Filmes

Crítica

Assassino por Acaso recupera o valor criativo da ironia

Richard Linklater faz dos códigos do noir e da comédia de erros um cavalo de Troia da desconstrução

Omelete
5 min de leitura
12.09.2024, às 14H47.

Entender a partir do trailer o que Assassino por Acaso está propondo é um desafio. Afinal, quando o professor de filosofia Gary Johnson (Glen Powell) se envolve com uma potencial femme fatale (Adria Arjona) na condição de falso matador de aluguel, isso faz do filme um noir? Uma comédia de erros? Em algum momento Gary Johnson - que ao longo do trailer estrala sorrisos charmosos com todo o star power que Glen Powell tenta construir para si - vai de fato dar um tiro em alguém?

Bastam uns cinco minutos do filme de Richard Linklater para perceber que se trata, na verdade, daqueles cavalos de Troia em que o trailer precisa simular uma comédia de ação tradicional para dissimular o que de fato lhe constitui - neste caso, uma aula de desafetação, que sequestra os códigos desses gêneros para transportar uma pequena comédia indie sobre relacionamentos. Quando Linklater reclama publicamente que são os departamentos de marketing de Hollywood que decidem quais filmes serão feitos, ele sabe do que fala, e Assassino por Acaso pode ser lido como uma provocação a esse status quo.

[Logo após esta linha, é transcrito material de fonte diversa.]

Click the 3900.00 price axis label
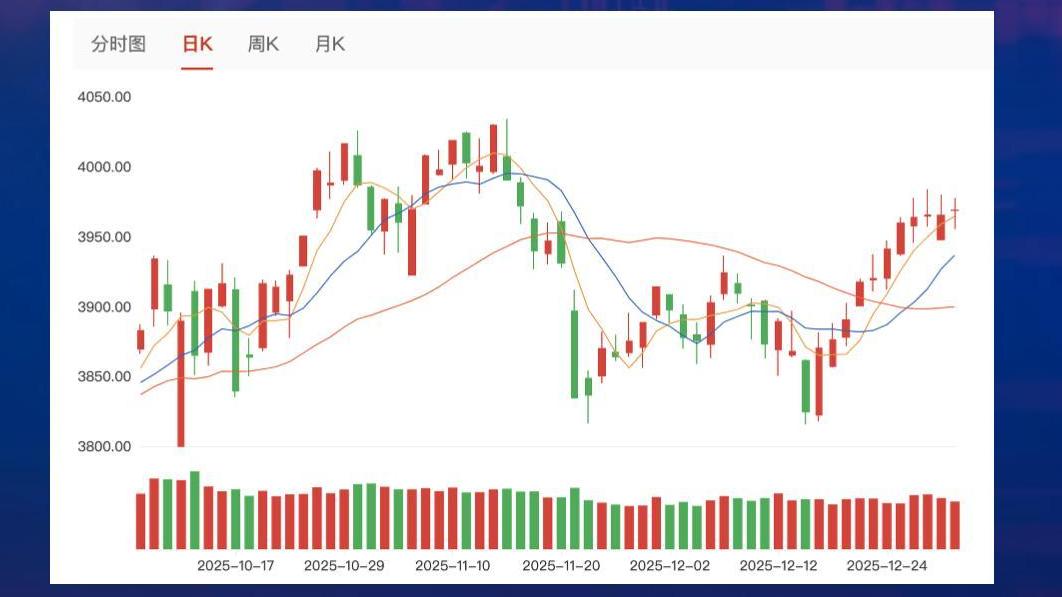 (x=104, y=307)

Isso não significa que Linklater trabalha na chave do noir de forma cínica ou apartada, deixando cair nomes de filmes antigos casualmente a título de conhecimento de causa. Seu Assassino por Acaso usa a ironia como força criativa e trabalha fielmente de acordo com os códigos que escolhe para si, acreditando neles. Sendo assim, até o último instante a personagem de Arjona, Madison (um nome perfeito de femme fatale), vai trazer no seu semblante complicado a marca do perigo. Que esse perigo seja o ingrediente da receita que atrai Madison e Gary Johnson, nesta ótima história sobre encontrar alguém que combine com seus fetiches, é o principal atestado de que Linklater entende o noir profundamente.    

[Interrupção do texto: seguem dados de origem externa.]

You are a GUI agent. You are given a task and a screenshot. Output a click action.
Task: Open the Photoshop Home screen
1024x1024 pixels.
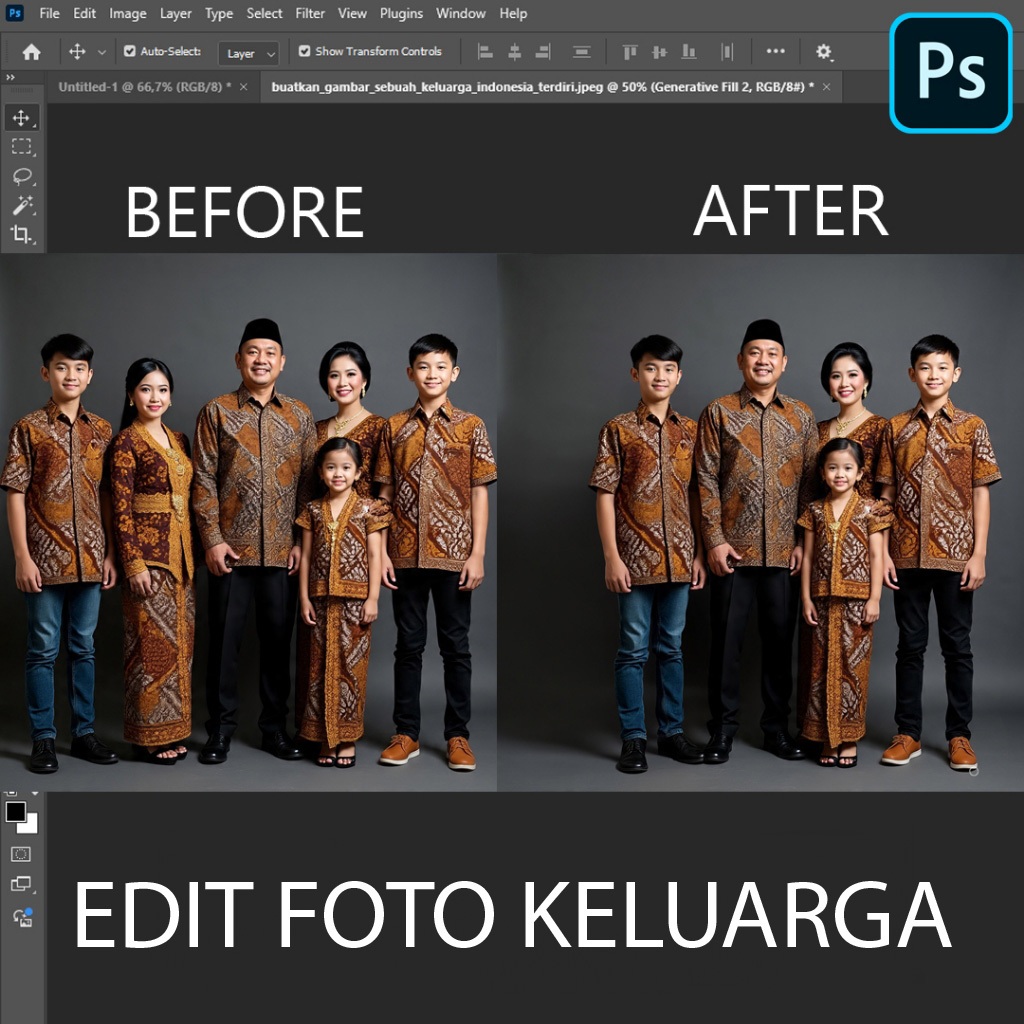pos(30,51)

Outro atestado - este, de que Linklater confia no seu taco - é o fato de Assassino por Acaso ser contado numa sucessão de elipses. Fica até difícil adivinhar quanto tempo transcorre na trama (certo personagem diz no clímax que os eventos do início do filme rolaram “já faz tempo”), porque os saltos ocorrem sistematicamente, sem marcas visuais muito nítidas (à parte o fato de Gary Johnson ficar cada dia mais confortável no papel de gato). Um crime central na história acontece numa dessas elipses, fora de cena. Em nome do pudor (mesmo que a censura seja R nos EUA), os momentos de sexo dos protagonistas, importantes para assentar o discurso do filme, também são suprimidos ou acelerados.

Esse mecanismo da elipse acaba colaborando crucialmente para que Assassino por Acaso abrace mesmo a desafetação, mesmo quando o texto ensaia intelectualizar e “explicar” tudo o que acontece na ação. O efeito é que as duas camadas que compõem o filme - de um lado, as digressões paratextuais do professor com seus alunos, do outro, a comédia policial de fato - se equiparam nas elipses e não estabelecem uma hierarquia que engessaria suas trocas. Às vezes, a ação parece ser apenas uma ilustração das aulas. Às vezes, é a ação e a natureza feita de reviravoltas da comédia screwball que servirão para pegar o professor no contrapé. 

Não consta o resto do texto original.